Killler Dads and Custody Lists

Wednesday, May 4, 2016

Dad gets full child custody after murder charges dropped for killing child's mother...over child custody (Spokane, Washington)

Headline is actually incorrect if you read through article. Dad JON RITCHEY was charged with murder in the kidnapping and point-blank, shot-in-the-face murder of the mother. The motive: she apparently wanted child custody (and for good reason, given the kind of person he obviously is).
And now the corrupt, FR-infested legal system has dropped the murder charges and given the killer FULL CUSTODY. Daddy, we're told, is all cool, 'cause he's taking one of the fathering classes--probably one of those "classes" designed to help violent felons get custody.
Sounds unbelievable, but this sh** is happening every day now.
Unfortunately, the legislation remedy suggested is all wrong. We don't need laws guaranteeing grandparents visitation. We need laws blocking killers and violent felons from getting any custody rights. Period.

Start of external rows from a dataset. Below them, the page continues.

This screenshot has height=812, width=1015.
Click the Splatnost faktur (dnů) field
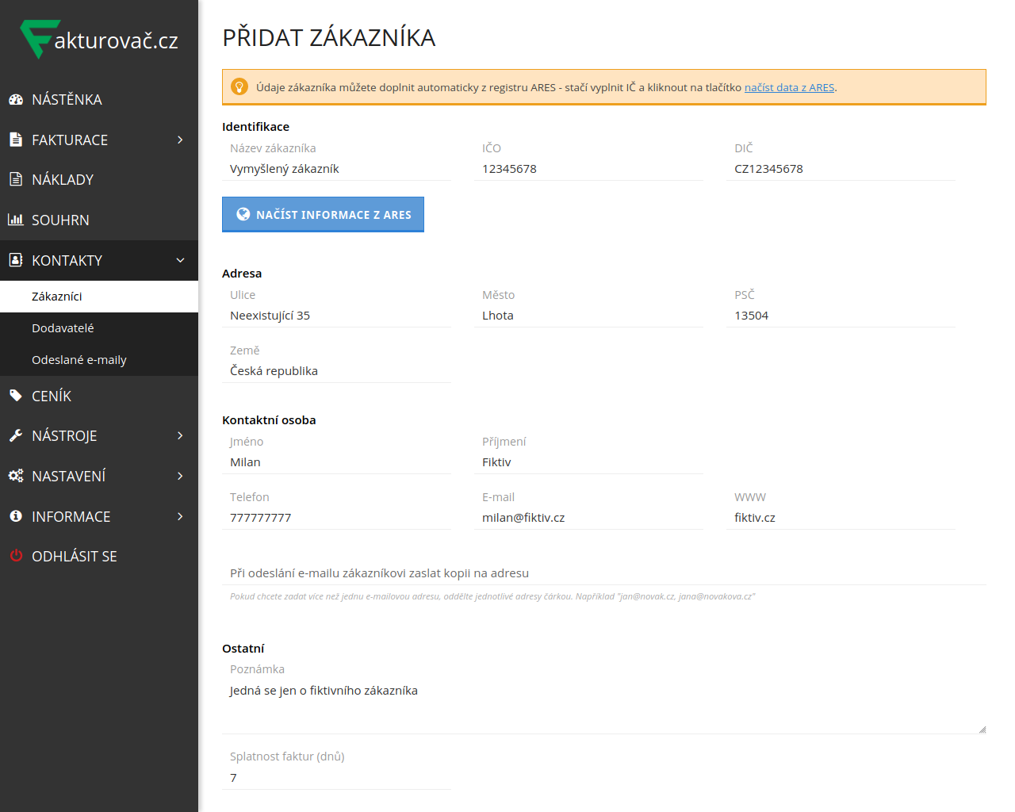[336, 778]
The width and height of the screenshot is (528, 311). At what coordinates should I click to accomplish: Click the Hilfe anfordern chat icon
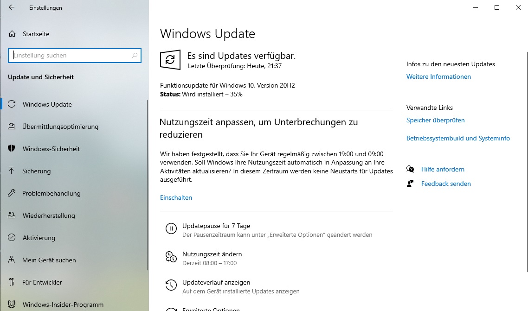pos(410,169)

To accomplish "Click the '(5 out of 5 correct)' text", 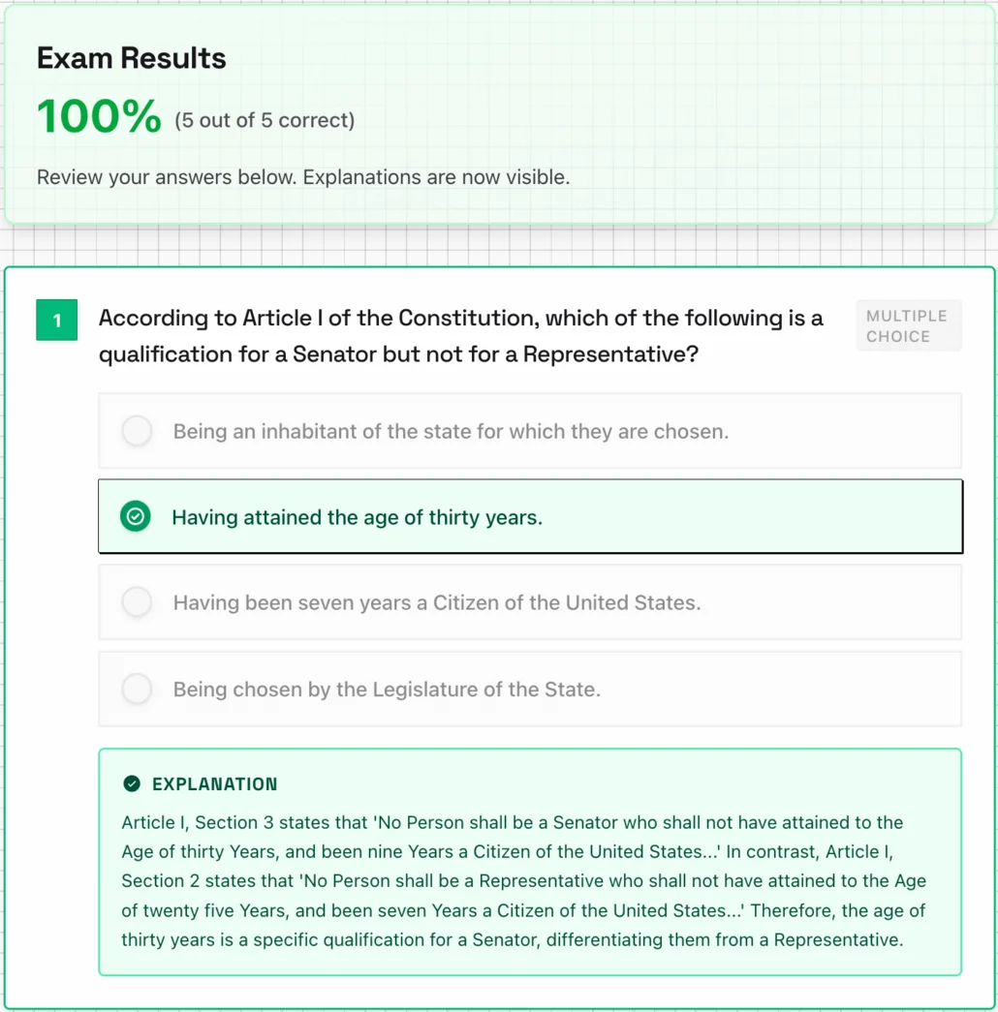I will (x=265, y=119).
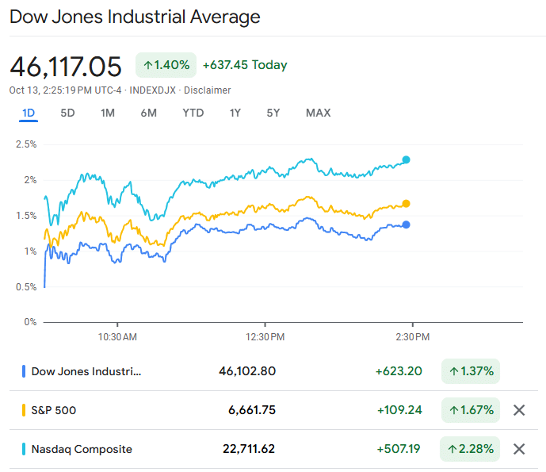
Task: Select the YTD time range tab
Action: tap(193, 113)
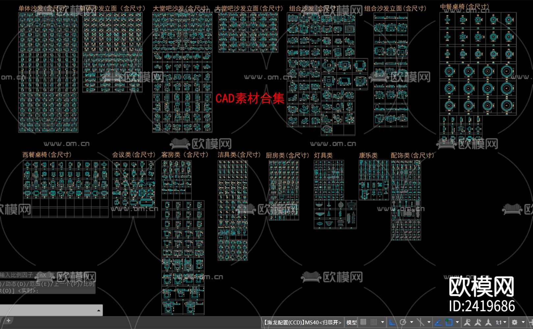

http://www.khq.com/story/31883537/sins-of-the-father-man-who-gave-assistance-to-girlfriends-killer-will-get-to-raise-their-son


Sins of the Father: Man who gave assistance to girlfriend's killer will get to raise their son


Posted: May 03, 2016 9:25 PM EDT Updated: May 04, 2016 12:01 AM EDT


by Hayley Guenthner, KHQ Local News Anchor & Reporter




SPOKANE, Wash. - In a few short weeks, the 4-year-old son of a murdered Spokane woman will be taken away from the only parents he knows, and given to the man who gave criminal assistance to his mother's killer.




"It's like losing my best friend," said David Wilson.




March 11, 2013, was the worst day imaginable for David and Carrie Wilson. Carrie had to identify her daughter by her tattoos.




"It has taken me 2.5 years just to be able to just look at her picture and just see her and not the big hole in her face," Carried said.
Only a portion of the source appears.